Collected data
○ ○ ○ ○ ○

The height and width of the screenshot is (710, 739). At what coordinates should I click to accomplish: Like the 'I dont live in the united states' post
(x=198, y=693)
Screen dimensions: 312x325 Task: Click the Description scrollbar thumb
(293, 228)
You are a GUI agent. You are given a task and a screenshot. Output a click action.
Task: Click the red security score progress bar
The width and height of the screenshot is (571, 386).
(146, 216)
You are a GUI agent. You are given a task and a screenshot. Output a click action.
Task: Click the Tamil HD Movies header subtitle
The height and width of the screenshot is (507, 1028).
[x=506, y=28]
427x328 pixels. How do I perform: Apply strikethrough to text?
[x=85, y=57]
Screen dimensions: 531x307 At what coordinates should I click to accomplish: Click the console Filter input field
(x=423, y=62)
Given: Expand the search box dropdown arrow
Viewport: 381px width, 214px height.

○ ○ ○ ○ ○

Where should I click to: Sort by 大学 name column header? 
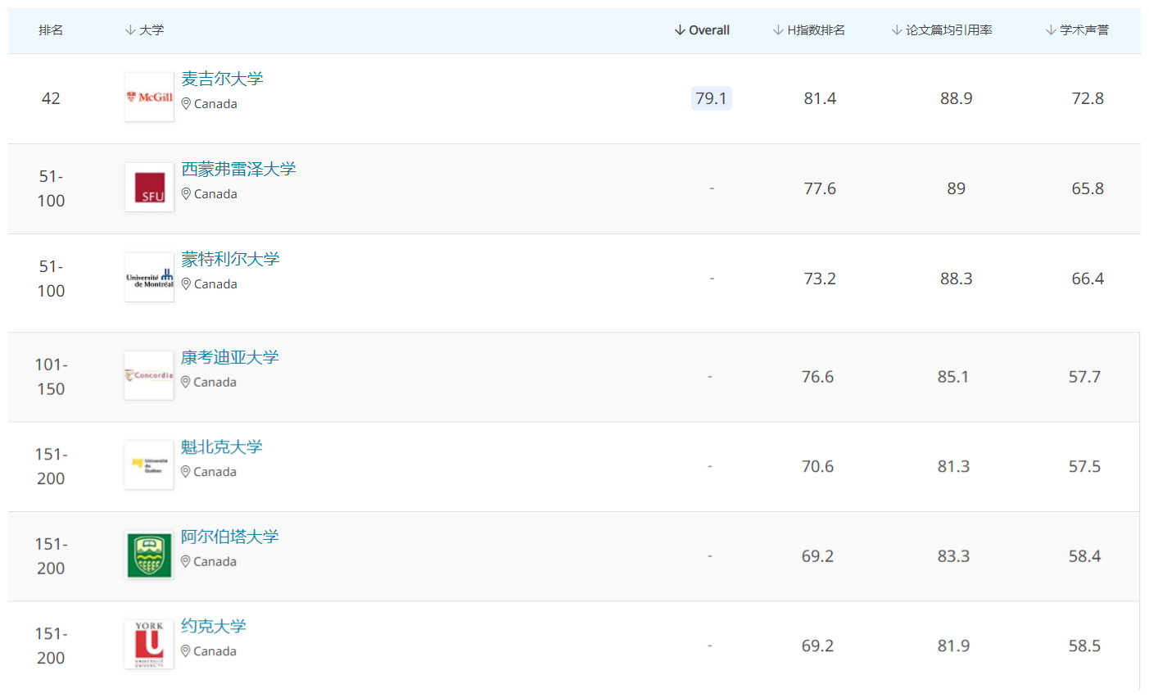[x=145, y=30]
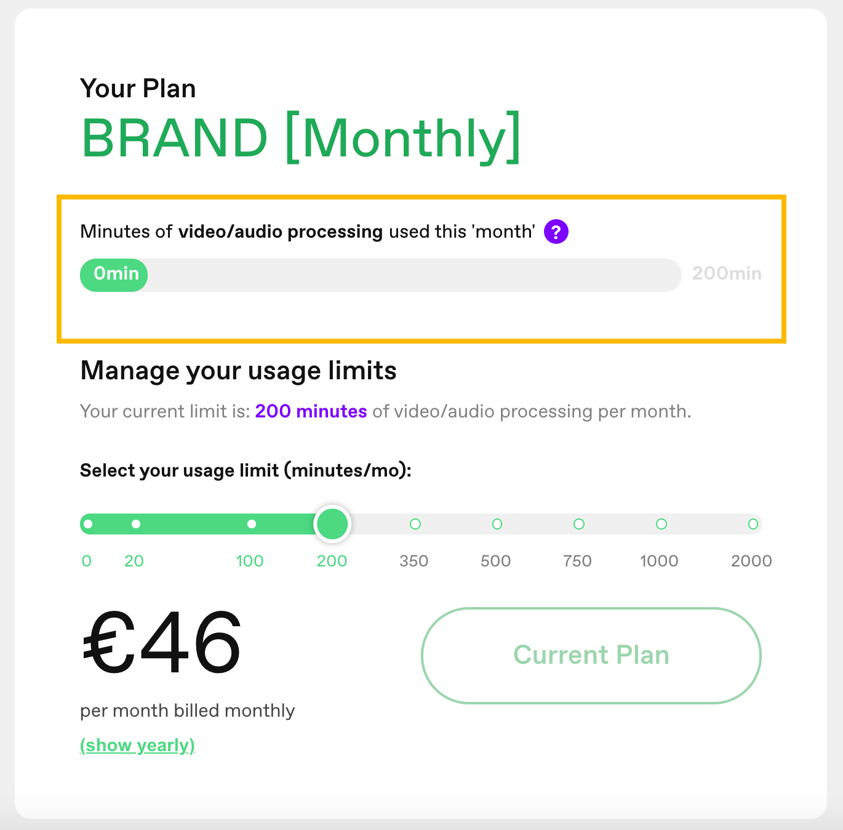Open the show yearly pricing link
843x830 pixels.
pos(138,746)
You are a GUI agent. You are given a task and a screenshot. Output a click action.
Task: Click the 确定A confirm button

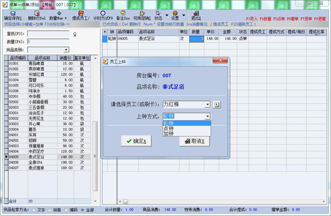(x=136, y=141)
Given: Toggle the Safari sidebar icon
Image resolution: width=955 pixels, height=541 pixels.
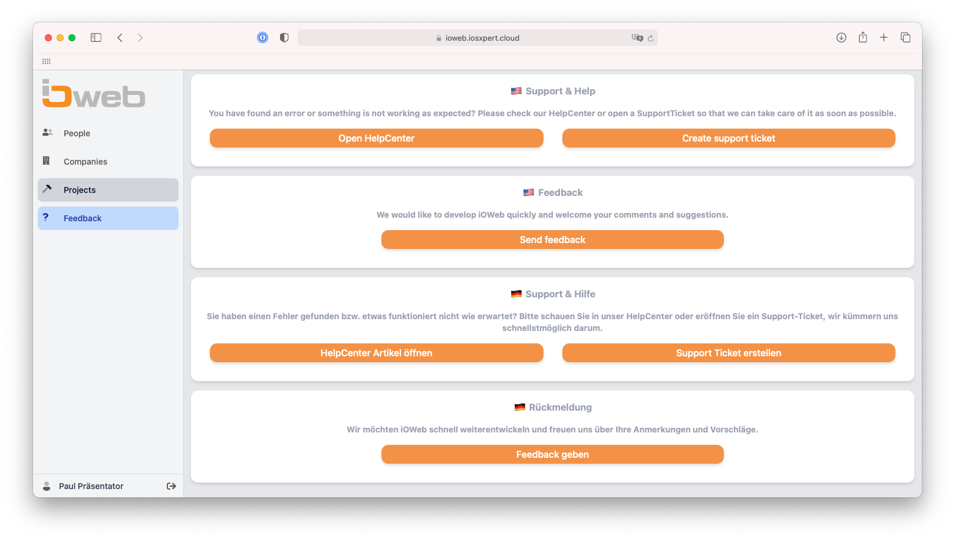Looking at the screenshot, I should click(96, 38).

○ ○ ○ ○ ○

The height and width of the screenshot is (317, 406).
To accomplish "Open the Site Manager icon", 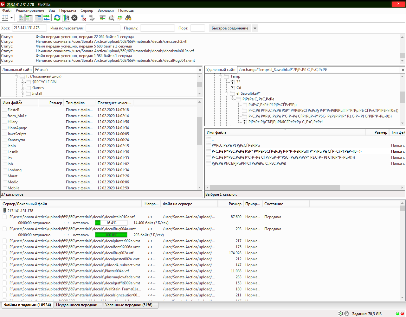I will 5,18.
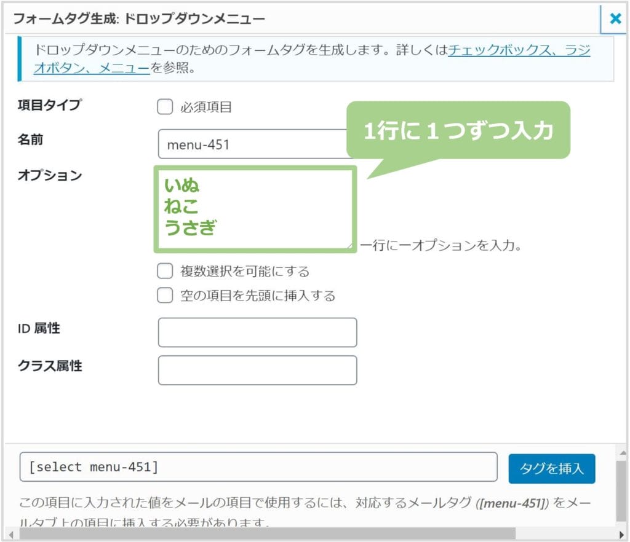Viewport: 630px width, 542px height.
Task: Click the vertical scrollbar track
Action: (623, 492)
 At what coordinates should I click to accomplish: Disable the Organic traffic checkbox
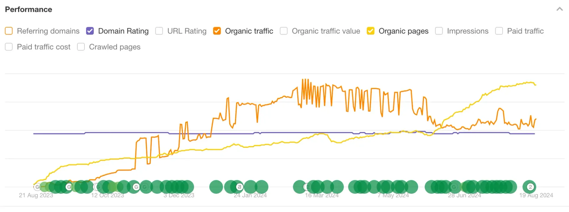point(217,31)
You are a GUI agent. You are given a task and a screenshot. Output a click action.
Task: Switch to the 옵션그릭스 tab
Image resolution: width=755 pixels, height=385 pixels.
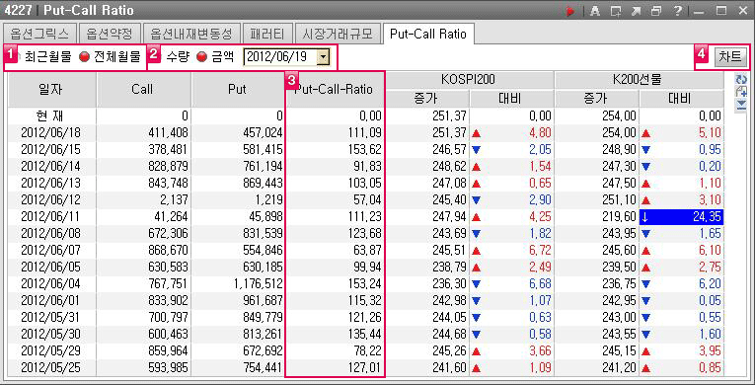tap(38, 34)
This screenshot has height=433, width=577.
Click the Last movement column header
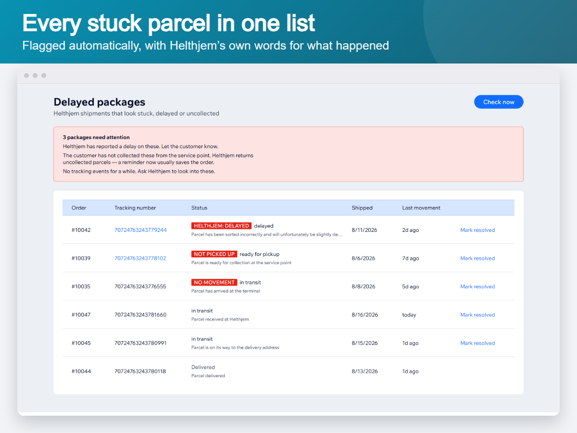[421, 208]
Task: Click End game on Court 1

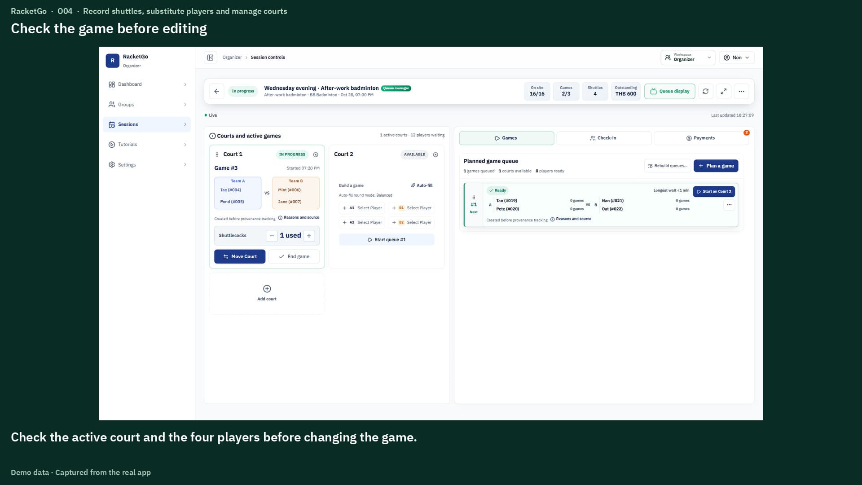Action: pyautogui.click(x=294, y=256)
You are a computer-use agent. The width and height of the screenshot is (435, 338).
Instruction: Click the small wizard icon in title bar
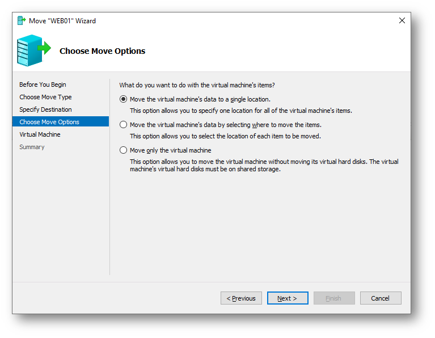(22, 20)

○ ○ ○ ○ ○

What to work on: Reproduce only the lines above, starting at the line with "Task: Click the red" and ending at the line with "Viewport: 381px width, 214px height.", exactly as written.

Solution for this exercise:
Task: Click the red security score progress bar
The width and height of the screenshot is (571, 386).
(146, 216)
You are a GUI agent. You are given a task and a screenshot. Output a click action.
Task: Click the Tamil HD Movies header subtitle
The height and width of the screenshot is (507, 1028).
[x=506, y=28]
427x328 pixels. How do I perform: Apply strikethrough to text?
[x=85, y=57]
Screen dimensions: 531x307 At what coordinates should I click to accomplish: Click the console Filter input field
(x=423, y=62)
Given: Expand the search box dropdown arrow
Viewport: 381px width, 214px height.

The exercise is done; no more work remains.